迭代所有Xpath结果

Question

我有这段代码：

#!/usr/bin/groovy

import javax.xml.xpath.*
import javax.xml.parsers.DocumentBuilderFactory

def testxml = '''
                <Employee>
                  <ID>..</ID>
                  <E-mail>..</E-mail>
                  <custom_1>foo</custom_1>
                  <custom_2>bar</custom_2>
                  <custom_3>base</custom_3>
                </Employee>
  '''

def processXml( String xml, String xpathQuery ) {
  def xpath = XPathFactory.newInstance().newXPath()
  def builder     = DocumentBuilderFactory.newInstance().newDocumentBuilder()
  def inputStream = new ByteArrayInputStream( xml.bytes )
  def records     = builder.parse(inputStream).documentElement
  xpath.evaluate( xpathQuery, records )
}

println processXml( testxml, '//*[starts-with(name(), "custom")]' )

而不是返回所有节点（我在Xpath表达式中提供//），我只得到第一个节点。

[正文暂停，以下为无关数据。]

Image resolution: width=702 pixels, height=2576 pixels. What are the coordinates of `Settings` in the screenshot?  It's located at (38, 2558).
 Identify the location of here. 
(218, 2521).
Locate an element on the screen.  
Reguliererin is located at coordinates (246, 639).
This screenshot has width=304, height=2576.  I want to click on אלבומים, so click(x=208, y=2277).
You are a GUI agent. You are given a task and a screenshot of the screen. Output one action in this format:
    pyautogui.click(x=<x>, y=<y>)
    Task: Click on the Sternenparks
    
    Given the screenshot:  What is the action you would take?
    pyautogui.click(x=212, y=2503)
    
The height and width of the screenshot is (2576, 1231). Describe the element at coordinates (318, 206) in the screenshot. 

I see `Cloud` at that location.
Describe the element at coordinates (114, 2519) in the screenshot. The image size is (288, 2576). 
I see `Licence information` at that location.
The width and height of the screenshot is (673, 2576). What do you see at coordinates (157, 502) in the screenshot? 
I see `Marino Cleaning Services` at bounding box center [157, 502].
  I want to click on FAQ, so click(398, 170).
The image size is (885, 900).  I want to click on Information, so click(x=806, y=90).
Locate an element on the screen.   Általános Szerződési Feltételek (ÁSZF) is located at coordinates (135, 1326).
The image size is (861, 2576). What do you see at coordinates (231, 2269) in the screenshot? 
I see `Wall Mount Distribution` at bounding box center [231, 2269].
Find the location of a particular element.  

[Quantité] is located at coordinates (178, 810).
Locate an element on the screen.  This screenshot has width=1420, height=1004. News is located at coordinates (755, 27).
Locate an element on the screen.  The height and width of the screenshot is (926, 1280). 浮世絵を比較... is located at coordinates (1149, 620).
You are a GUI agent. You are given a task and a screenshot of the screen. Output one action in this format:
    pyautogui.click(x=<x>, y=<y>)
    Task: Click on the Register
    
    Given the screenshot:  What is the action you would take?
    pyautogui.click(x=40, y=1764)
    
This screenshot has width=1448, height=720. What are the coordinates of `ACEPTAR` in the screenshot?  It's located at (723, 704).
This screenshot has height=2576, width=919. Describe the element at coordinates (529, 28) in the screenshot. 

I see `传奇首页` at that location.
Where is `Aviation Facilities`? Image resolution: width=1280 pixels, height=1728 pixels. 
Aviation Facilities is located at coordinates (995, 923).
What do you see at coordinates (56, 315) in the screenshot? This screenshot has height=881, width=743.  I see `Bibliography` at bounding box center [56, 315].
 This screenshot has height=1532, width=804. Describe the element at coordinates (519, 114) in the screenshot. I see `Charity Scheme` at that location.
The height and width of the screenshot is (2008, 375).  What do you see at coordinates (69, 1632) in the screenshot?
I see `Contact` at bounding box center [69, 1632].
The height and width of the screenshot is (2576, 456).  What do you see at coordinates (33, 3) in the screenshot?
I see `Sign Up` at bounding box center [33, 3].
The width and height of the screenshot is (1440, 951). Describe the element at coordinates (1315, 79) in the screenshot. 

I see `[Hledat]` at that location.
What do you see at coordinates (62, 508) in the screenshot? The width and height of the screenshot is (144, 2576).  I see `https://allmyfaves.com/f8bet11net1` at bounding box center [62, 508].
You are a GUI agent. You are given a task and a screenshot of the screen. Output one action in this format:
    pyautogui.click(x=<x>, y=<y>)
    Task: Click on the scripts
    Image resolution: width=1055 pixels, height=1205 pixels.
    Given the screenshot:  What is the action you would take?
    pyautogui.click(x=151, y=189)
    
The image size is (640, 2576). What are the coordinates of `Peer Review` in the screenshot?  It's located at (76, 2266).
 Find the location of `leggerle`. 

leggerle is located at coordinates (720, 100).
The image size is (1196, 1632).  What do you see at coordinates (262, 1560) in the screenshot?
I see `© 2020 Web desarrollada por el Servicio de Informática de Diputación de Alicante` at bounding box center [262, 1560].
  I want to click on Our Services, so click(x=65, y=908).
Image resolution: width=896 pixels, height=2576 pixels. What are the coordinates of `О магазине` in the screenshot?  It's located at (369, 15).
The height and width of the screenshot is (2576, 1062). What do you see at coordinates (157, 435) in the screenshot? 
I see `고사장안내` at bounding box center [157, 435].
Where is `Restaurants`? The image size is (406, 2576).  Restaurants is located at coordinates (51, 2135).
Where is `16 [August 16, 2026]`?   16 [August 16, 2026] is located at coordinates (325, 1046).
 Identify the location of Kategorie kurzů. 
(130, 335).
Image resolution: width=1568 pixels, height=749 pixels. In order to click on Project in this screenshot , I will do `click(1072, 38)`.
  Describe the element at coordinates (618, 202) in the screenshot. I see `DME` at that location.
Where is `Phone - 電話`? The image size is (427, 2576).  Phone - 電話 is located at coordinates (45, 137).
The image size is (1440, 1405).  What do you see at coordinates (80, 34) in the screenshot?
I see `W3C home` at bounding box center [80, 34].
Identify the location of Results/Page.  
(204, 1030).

如何修改我的代码以显示所有匹配的节点？

Answer 1

根据文档http://docs.oracle.com/javase/7/docs/api/javax/xml/xpath/package-summary.html，您传递了evaluate您想要的内容，默认为字符串。所以请求NODESET：

xpath.evaluate( xpathQuery, records, XPathConstants.NODESET )

并迭代生成的NodeList：

def result = processXml( testxml, '//*[starts-with(name(), "custom")]' )
result.length.times{
        println result.item(it).textContent
}